BRIEF:
Reproduce word for word the part of the items that opens with the line containing "You are a GUI" and runs to the end of the items. Leave the pictures out of your answer.

— Start of DATASET ENTRIES —

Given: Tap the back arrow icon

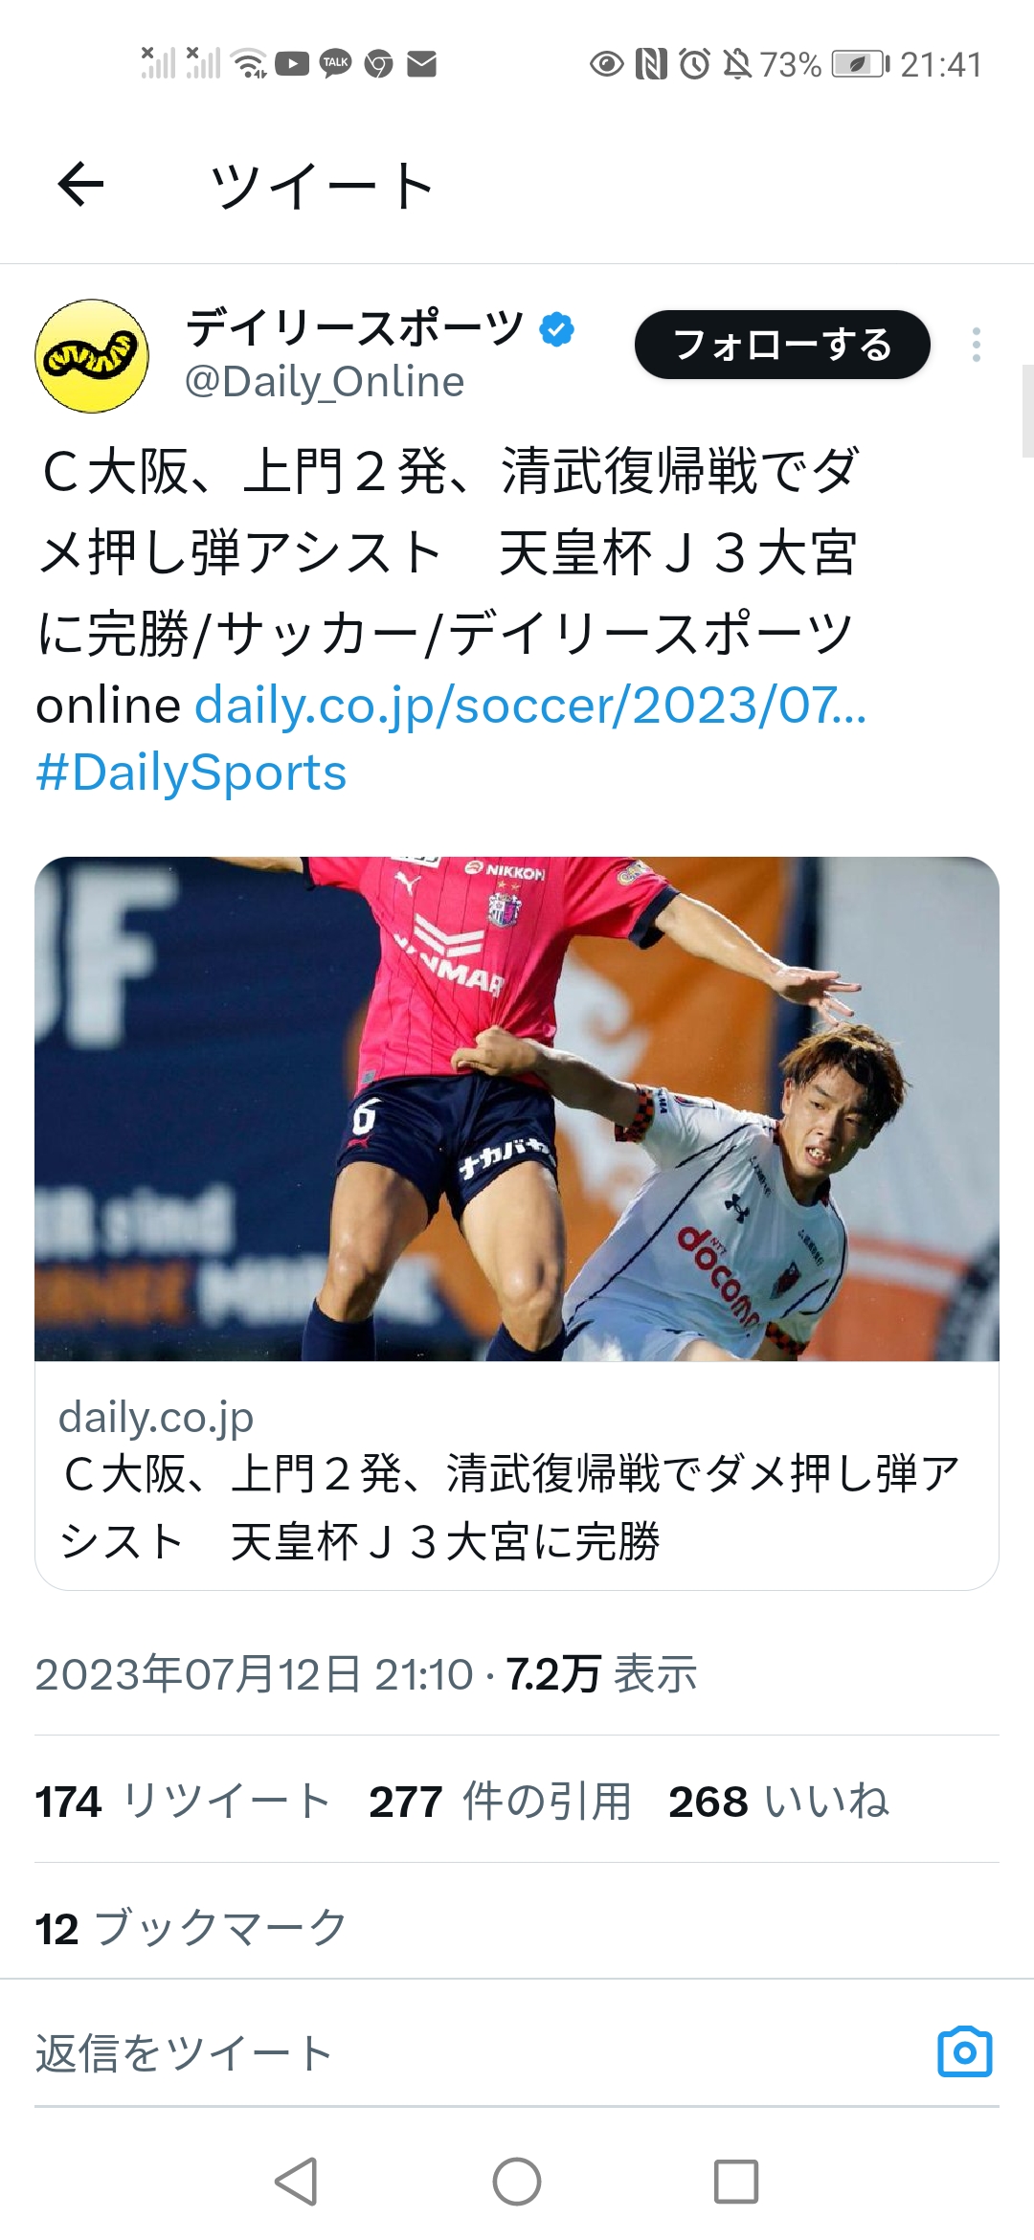Looking at the screenshot, I should (x=80, y=184).
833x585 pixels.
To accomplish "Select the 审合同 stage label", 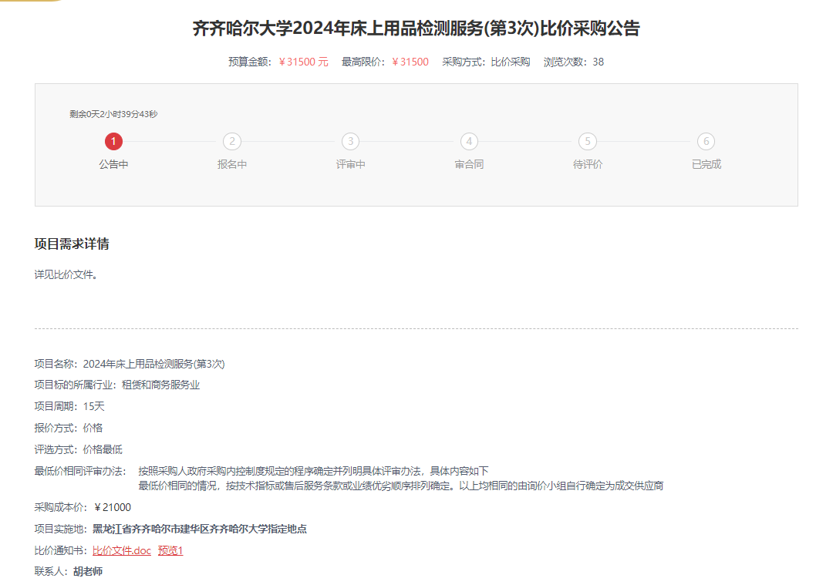I will click(x=469, y=164).
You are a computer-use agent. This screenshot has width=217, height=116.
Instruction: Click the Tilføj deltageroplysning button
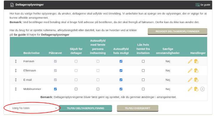point(85,108)
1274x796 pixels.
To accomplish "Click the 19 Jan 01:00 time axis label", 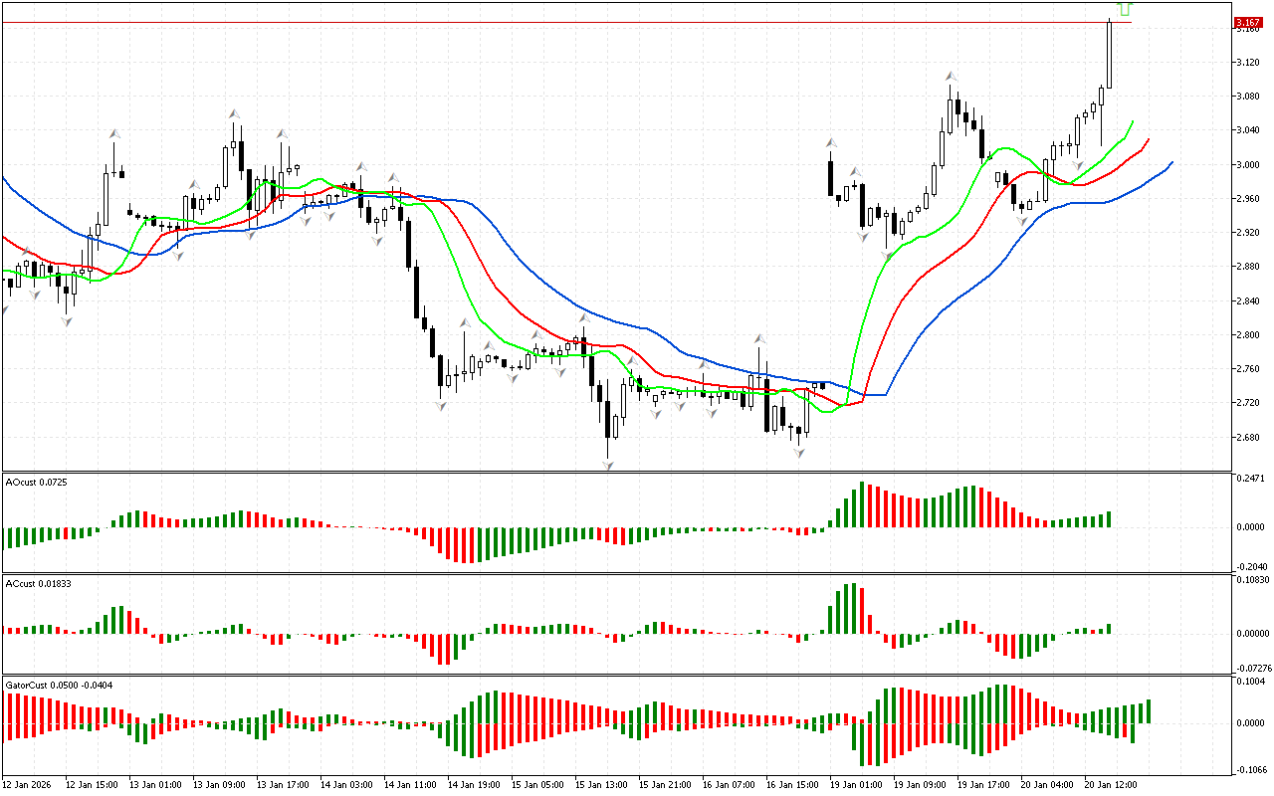I will (x=858, y=785).
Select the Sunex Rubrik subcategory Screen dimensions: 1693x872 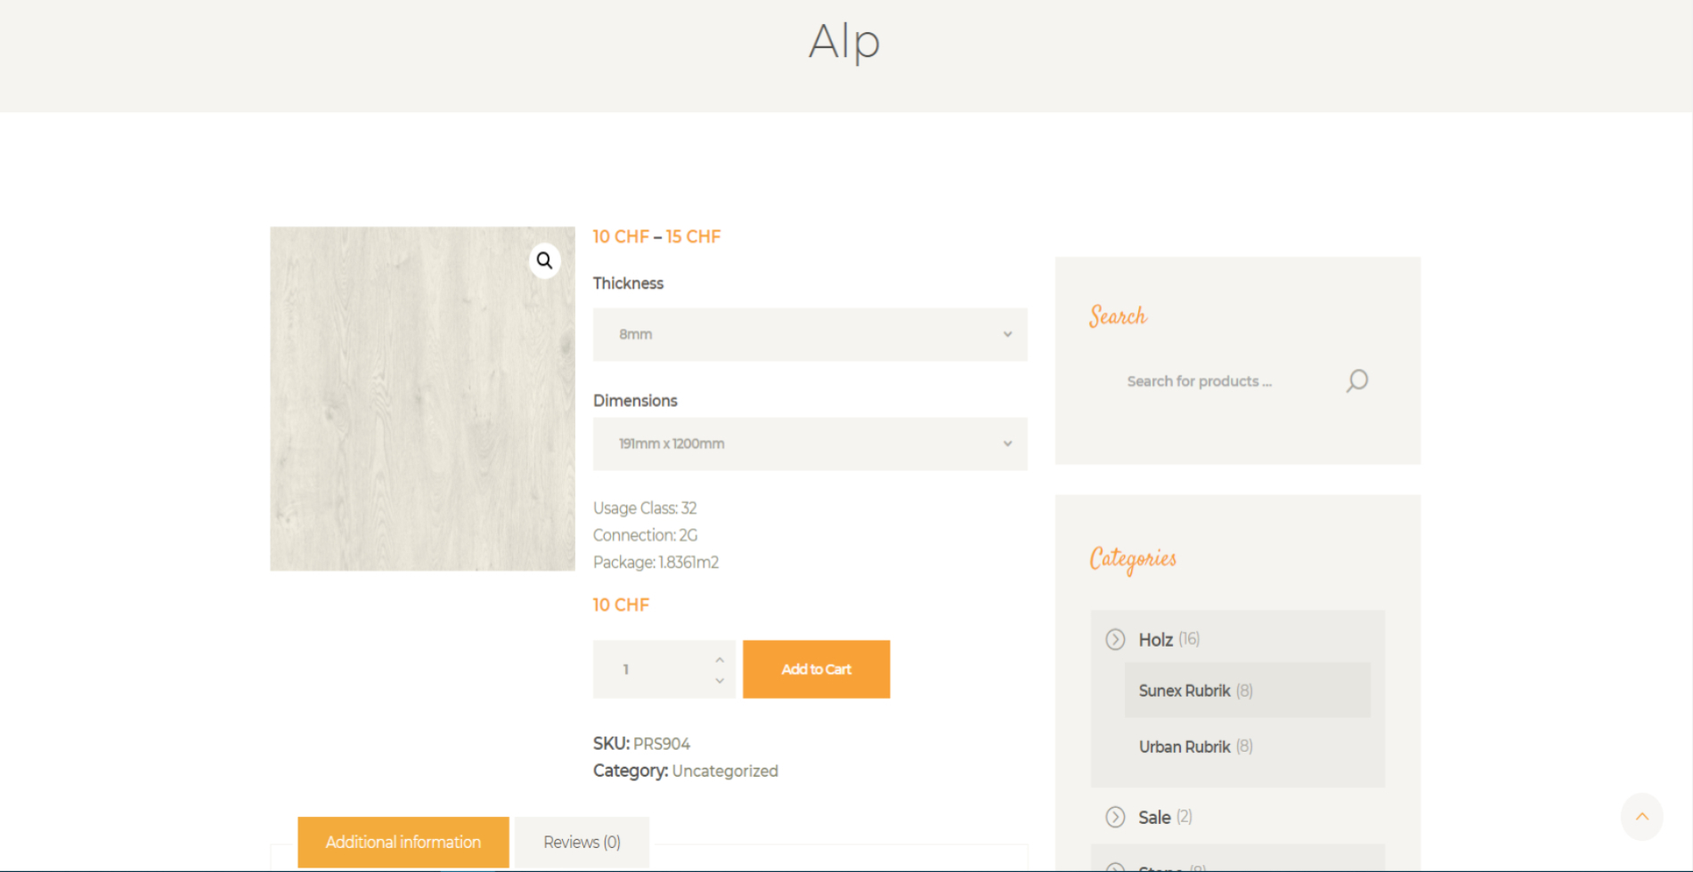click(x=1184, y=691)
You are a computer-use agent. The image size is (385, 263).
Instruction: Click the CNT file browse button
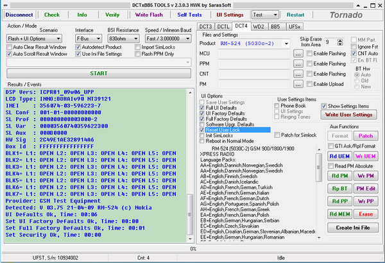pos(298,74)
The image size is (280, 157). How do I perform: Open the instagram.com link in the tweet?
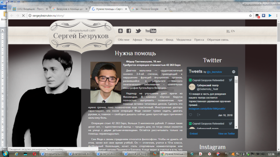pyautogui.click(x=207, y=109)
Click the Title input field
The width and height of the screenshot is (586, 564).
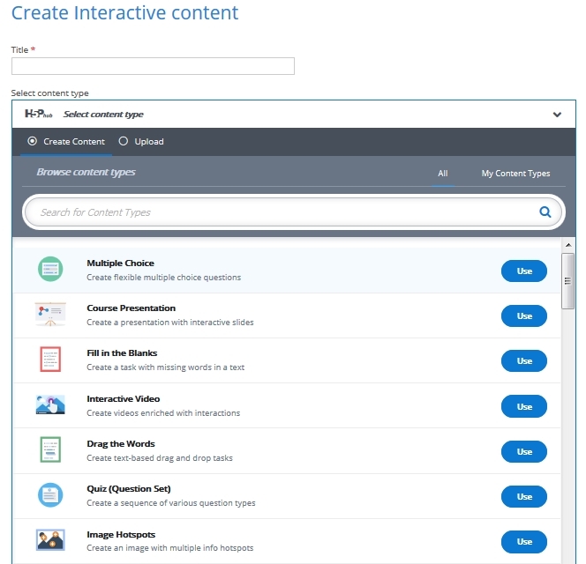click(153, 66)
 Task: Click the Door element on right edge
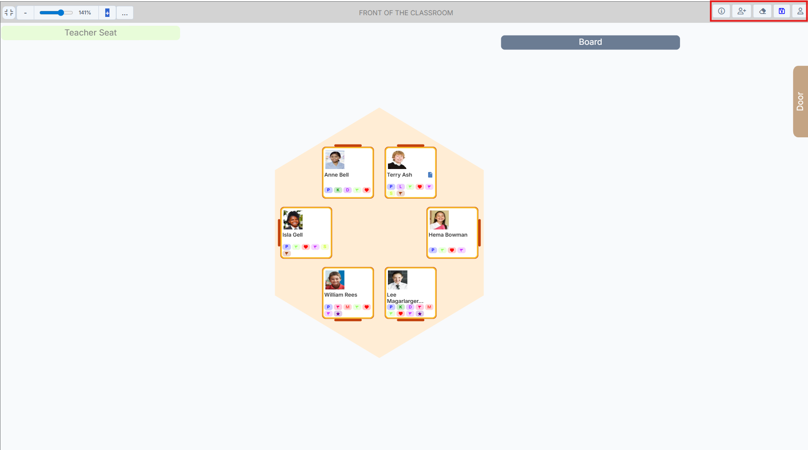(800, 101)
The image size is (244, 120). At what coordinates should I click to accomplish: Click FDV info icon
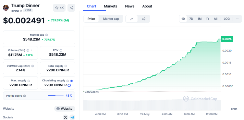(x=61, y=50)
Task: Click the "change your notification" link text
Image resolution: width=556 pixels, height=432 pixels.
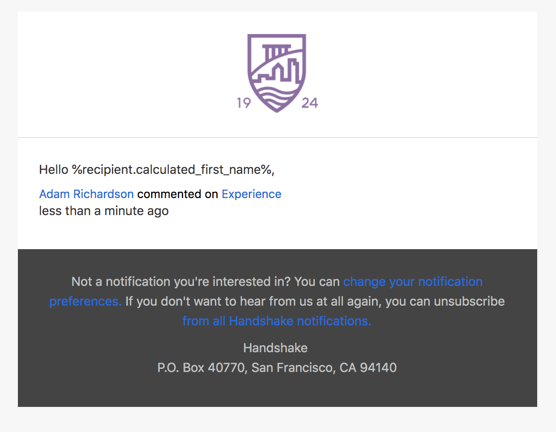Action: tap(413, 281)

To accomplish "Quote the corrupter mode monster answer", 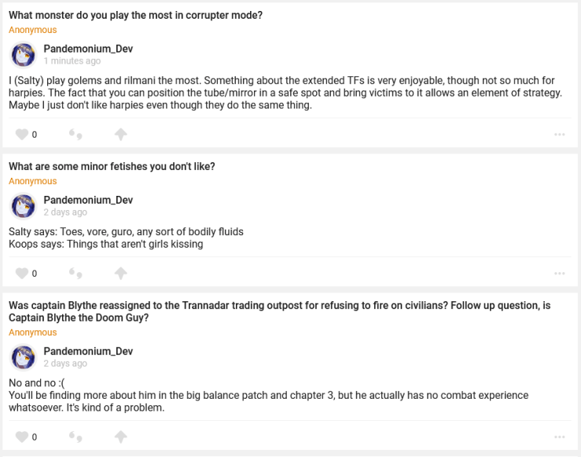I will 75,135.
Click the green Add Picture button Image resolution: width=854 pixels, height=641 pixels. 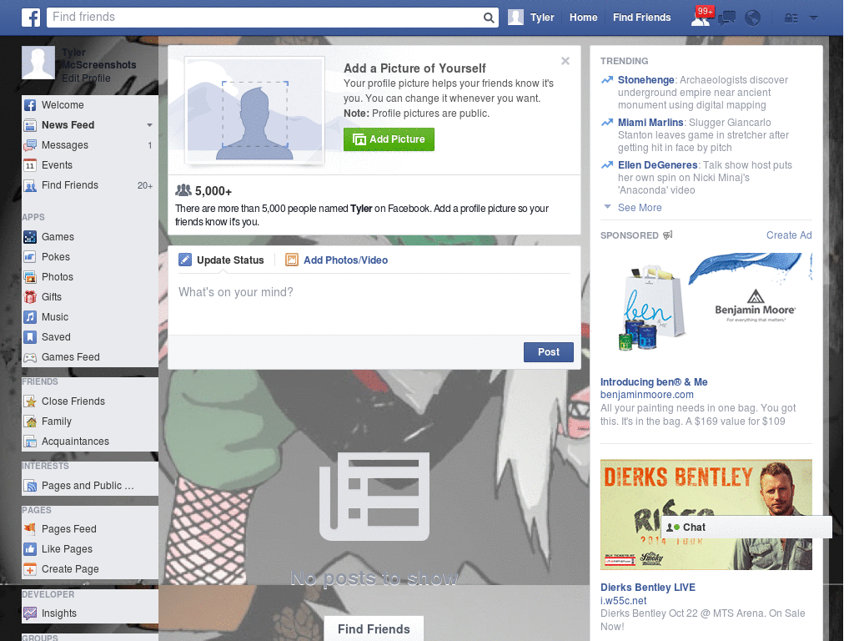(389, 139)
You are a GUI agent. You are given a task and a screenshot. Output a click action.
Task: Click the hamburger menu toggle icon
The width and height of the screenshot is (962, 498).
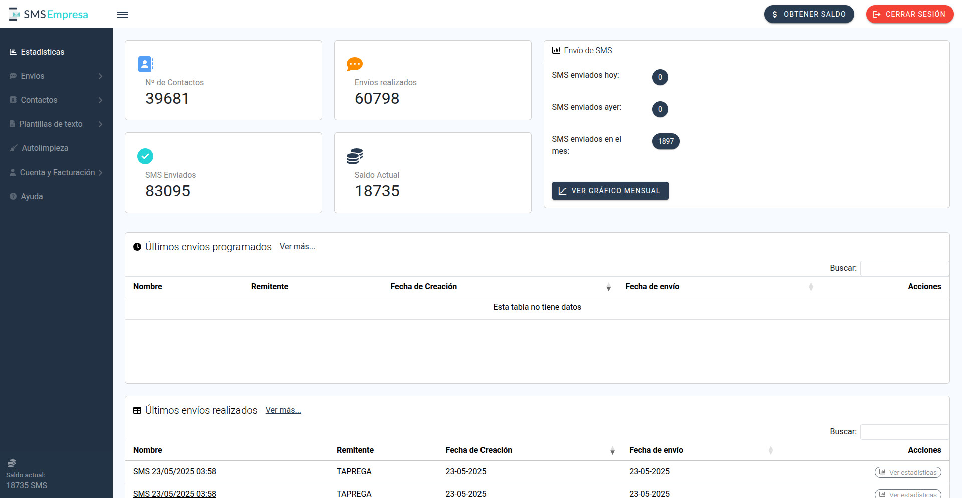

— End of DATASET ENTRIES —

TASK OUTPUT:
You are a GUI agent. You are given a task and a screenshot. Output a click action.
Task: Click the hamburger menu toggle icon
The width and height of the screenshot is (962, 498).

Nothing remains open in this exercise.